Friday, 20 March 2020

SCRAMBLE FOR LAND IN NEW CAPITAL CITY IN MT HAMPDEN


At the centre of a vast swathe of magnificent landscape of prime farming land north-west of Harare lies a mountain that dwarfs its lush green environs.

The rich red soils, have for years, been the hallmark of agriculture but the land use plan has changed.

Atop the mountain, a building is fast rising, brick and mortar after brick and mortar, reinforced by a medley of deformed iron bars. The pastiche of deformed iron bars is slowly swallowed from the foundation upwards as mixed concrete, brick and mortar firm into walls.

This is the new Parliament of Zimbabwe whose construction heralds the establishment of the new capital city.

On the foot of the mountain, a hotel and Casino resort is rising, its distinct Chinese insignia unmistakable; its posture and location showing the intent to capture a big market represented by the country’s leadership.

That the new hotel’s gate faces the entrance to the August House, is not coincidental.   It is a business decision.
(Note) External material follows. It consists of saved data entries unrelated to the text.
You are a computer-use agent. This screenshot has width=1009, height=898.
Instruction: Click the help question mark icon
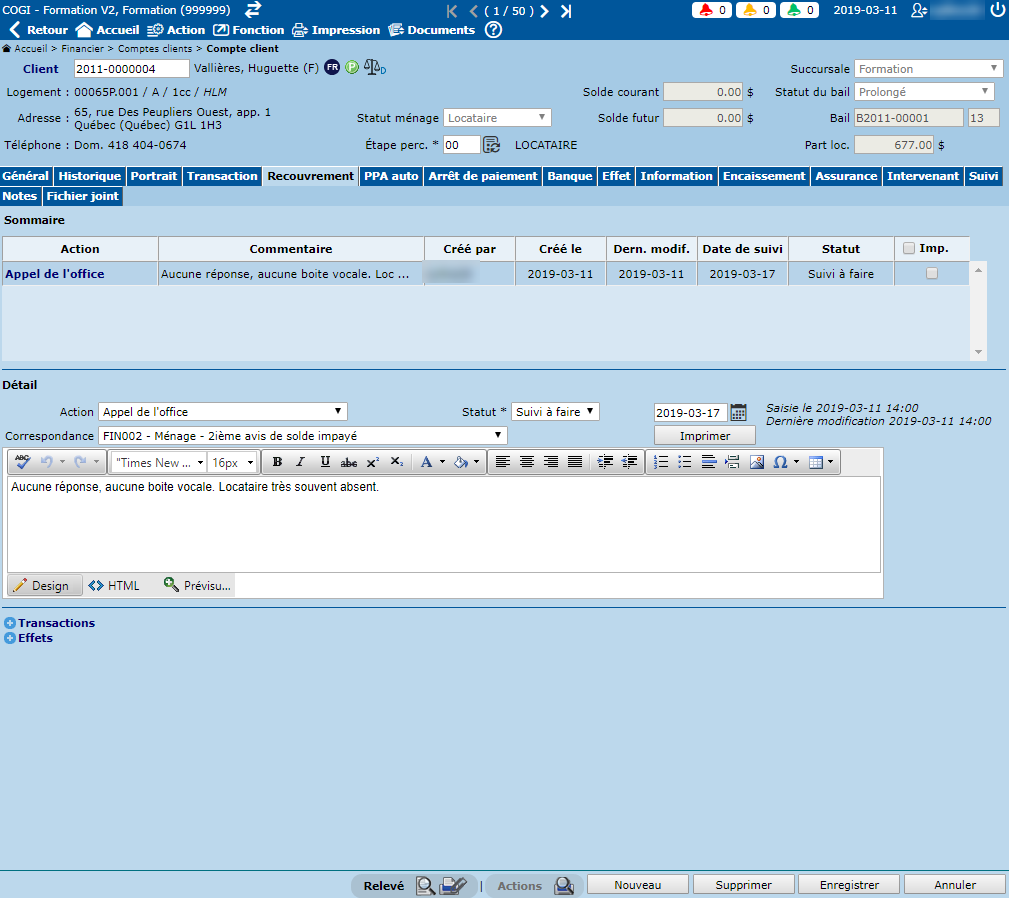493,30
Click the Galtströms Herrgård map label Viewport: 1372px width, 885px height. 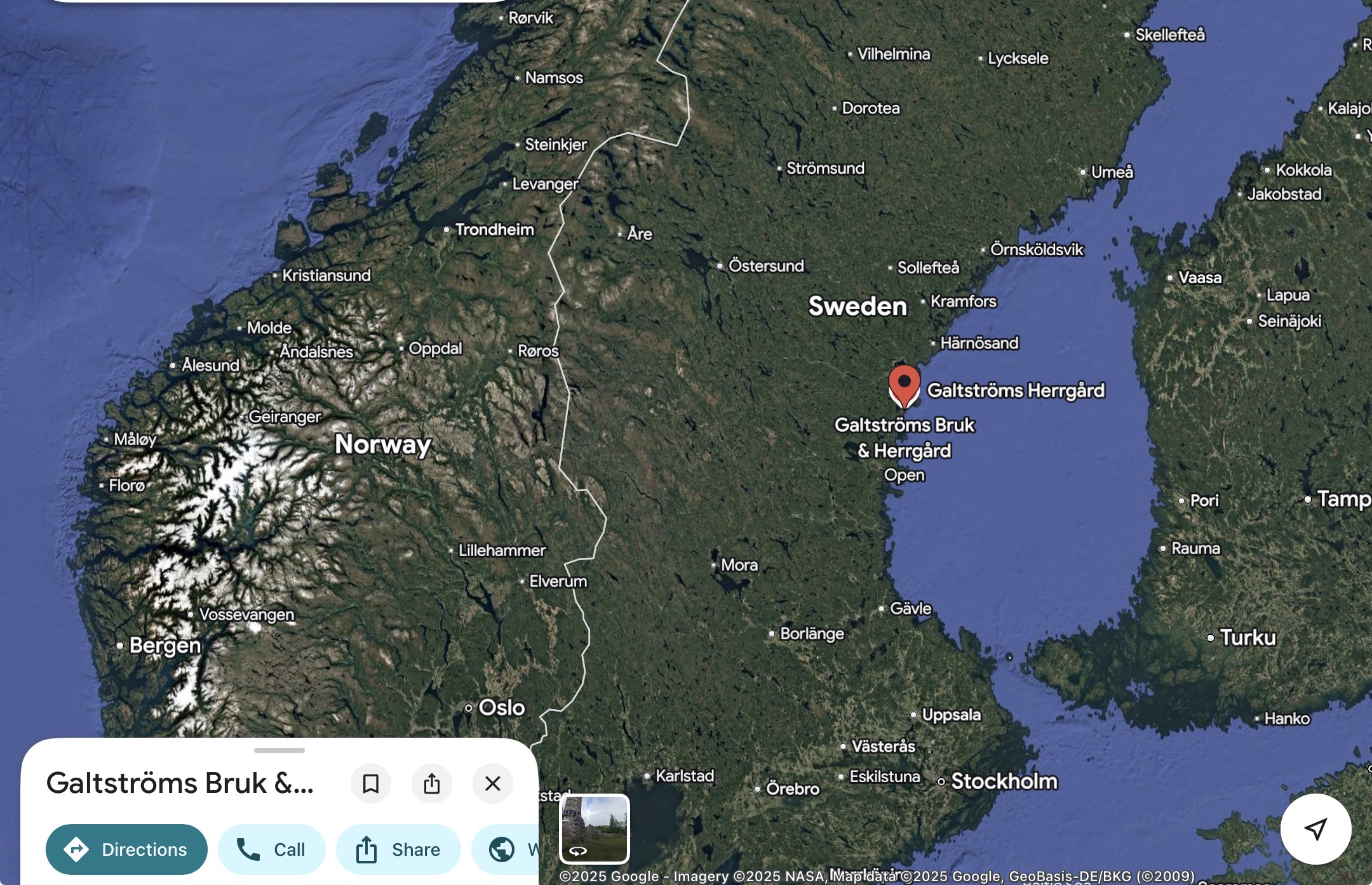pyautogui.click(x=1016, y=390)
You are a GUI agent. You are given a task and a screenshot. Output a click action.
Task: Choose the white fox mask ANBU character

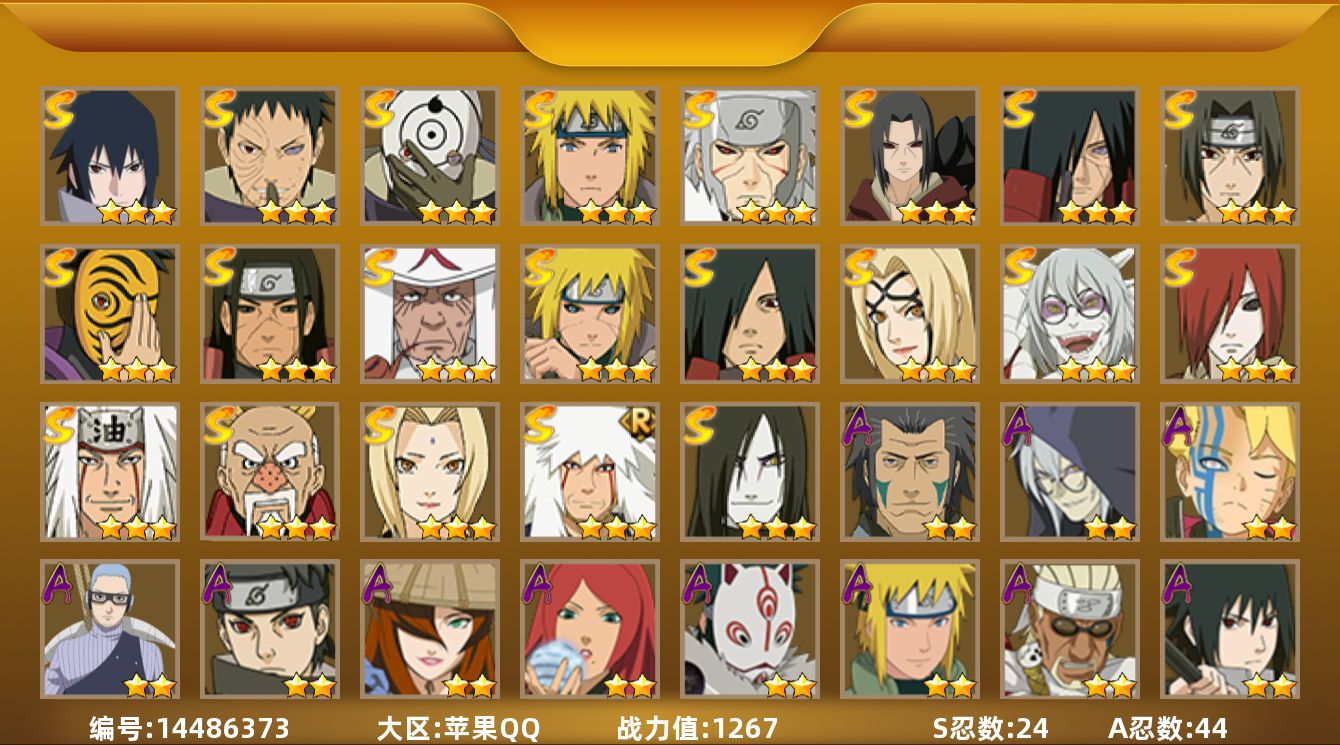(749, 629)
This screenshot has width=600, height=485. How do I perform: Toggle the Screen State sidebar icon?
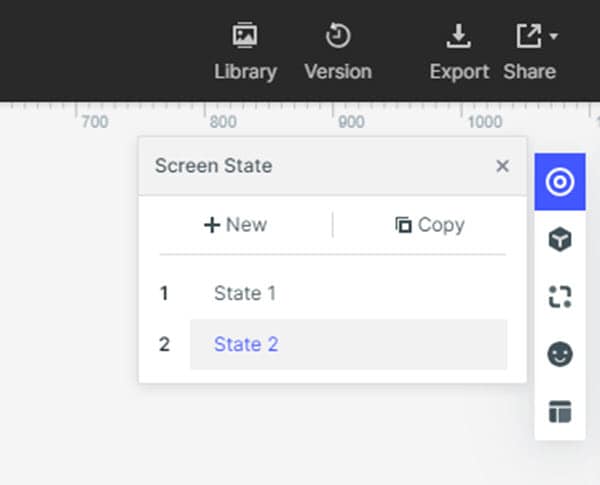click(x=560, y=182)
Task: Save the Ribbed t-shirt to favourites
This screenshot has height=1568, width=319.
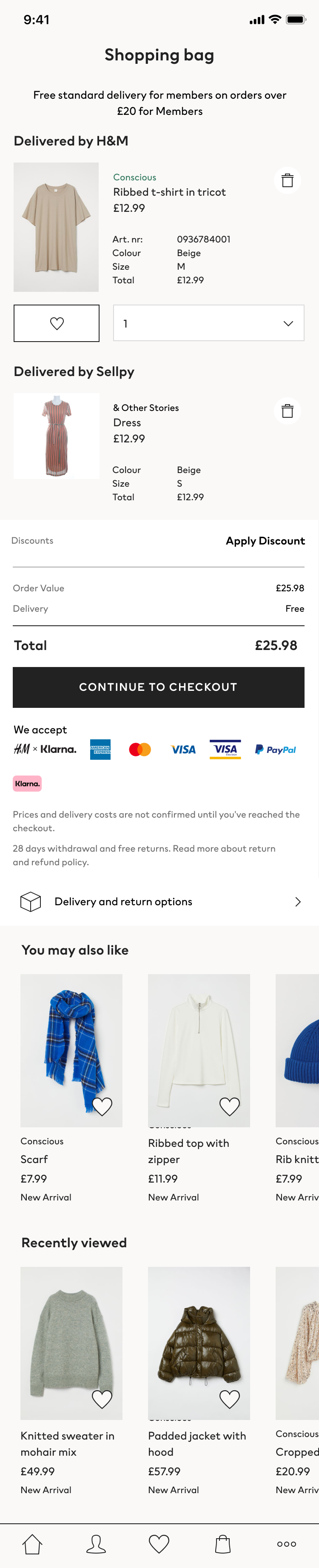Action: [57, 323]
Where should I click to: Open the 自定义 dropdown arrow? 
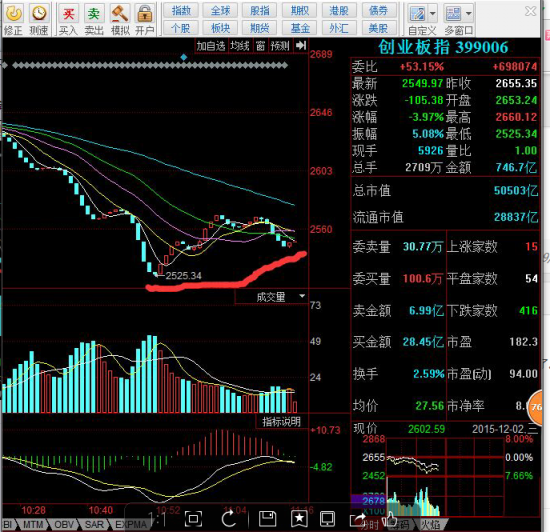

A spitting distance from the Parliament, a new suburb, Sandton, is fast growing. Modern houses are rising very fast from every corner. 

The Government of Zimbabwe in 2012, announced its plans to build a new capital city in Mt Hampden. The new capital will have a Parliament, a Presidential palace, the Supreme and High courts, the Reserve bank, posh suburbs, hotels and modern shopping malls.

This has started happening.

Built in the shape of the Great Zimbabwe national monuments, from which the country derived its name Zimbabwe – the big house of stone — the Parliament building is a symbol of national power and exudes an aura of the country’s powerful history from which the modern State was constructed.

Sitting on 33 000 square metres, the new Parliament, which is funded by the government of China, will be spacious.

Today it is clear that the Government’s dream to build a state-of-the art and modern new capital city, is fast coming to fruition. 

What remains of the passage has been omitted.